Nous sommes venus à plusieurs reprises et jamais rien n’en est sorti mis à part se faire gazer.
Quand vous dites « venus », c’était sous quelle forme ?
C’était et ça a toujours été avec des revendications précises. Ces revendications sont à la fois locales, c’est à dire qu’on veut l’assurance que tous les contrats des précaires soient maintenus surtout pour les collègues qui étaient dans le mouvement, que leur contrat soit reconduit jusqu’au 31 Août parce qu’il y a une politique au rectorat de Toulouse qui est qu’on ne paye pas les congés payés, ce qui n’est pas légal d’ailleurs. Ils ne respectent aucune règle du contrat de travail.
Et ce que l’on demande aujourd’hui c’est l’indemnisation des jours de grève, en tout cas qu’on ne nous les retire pas.
Et la dernière chose, c’est qu’ils reconnaissent que le BAC s’est passé avec des irrégularités et qu’ils arrêtent de nier (parce que c’est ça qui est très difficile), parce que Blanquer nie qu’il y a des contestations alors que tout le monde est majoritairement contre cette réforme. Tout le monde ne se mobilise pas mais majoritairement les collègues sont contre.
Et pourquoi occuper ? Parce que c’est un lieu qui nous appartient.

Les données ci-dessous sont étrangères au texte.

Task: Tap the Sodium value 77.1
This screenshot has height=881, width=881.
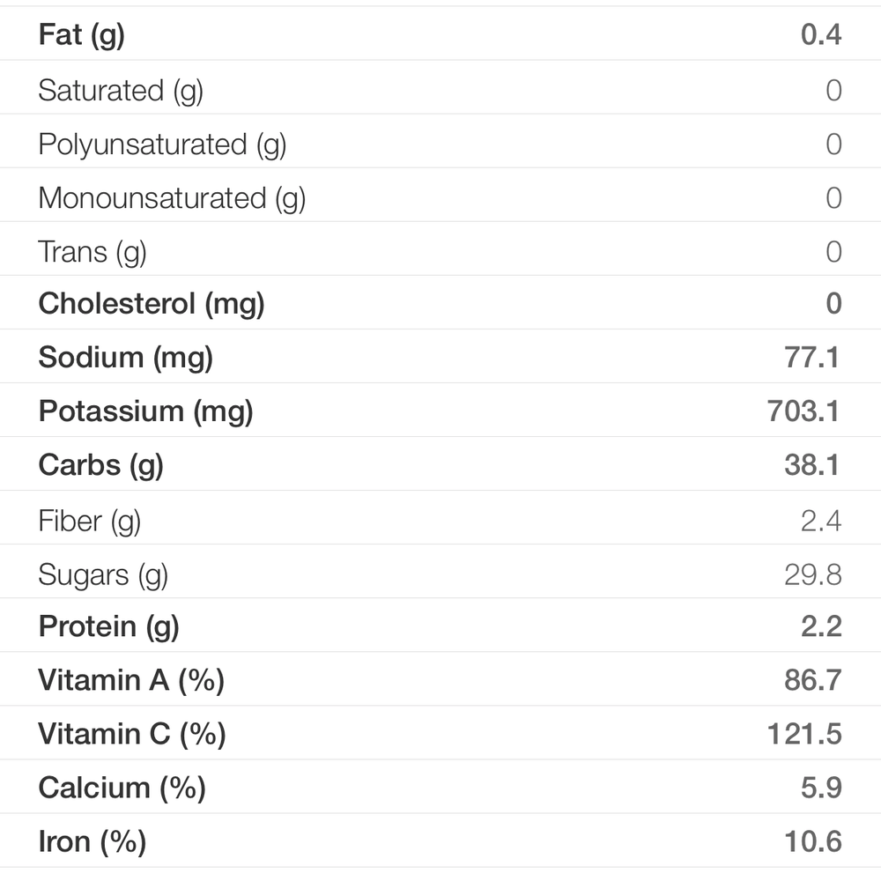Action: (x=812, y=357)
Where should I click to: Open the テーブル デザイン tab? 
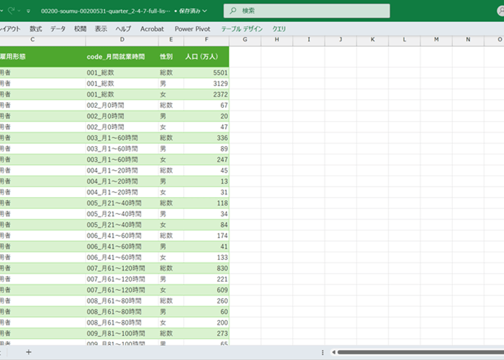(x=242, y=29)
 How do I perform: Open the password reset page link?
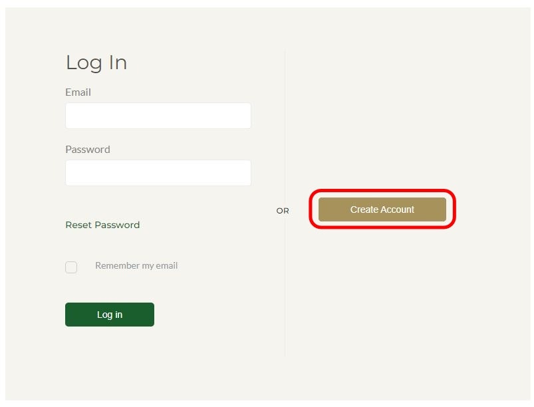click(102, 225)
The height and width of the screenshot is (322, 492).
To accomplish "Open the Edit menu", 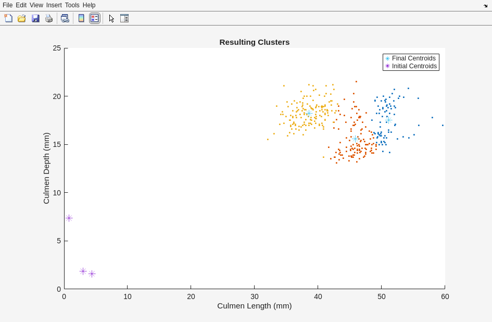I will (x=21, y=5).
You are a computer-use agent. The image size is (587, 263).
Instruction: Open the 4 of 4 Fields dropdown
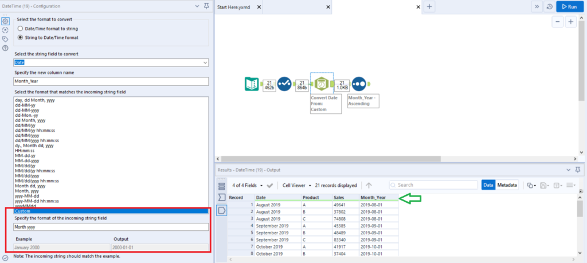tap(246, 186)
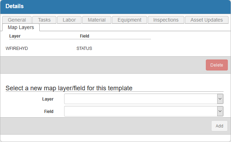Click the Layer label beside the dropdown

click(47, 99)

On ne devrait pas avoir à occuper le rectorat. On arrive tout simplement plus à passer les grilles, c’est devenu un endroit hyper protégé de haute surveillance avec caméras, vigiles, des flics, c’est complètement démentiel.
Il n’y a pas de communication aisée et facile avec le rectorat. C’est pour cela que l’on est là. On est non violents mais on a été obligés de passer par dessus les grilles fermées.
Donc là on va tenir une AG parce qu’on a des décisions importantes à prendre par rapport à la suite du mouvement, notamment la rétention des notes par matière qui s’est déjà décidée par les collègues de philo’. On aimerait bien que ça s’étende à l’ensemble des disciplines.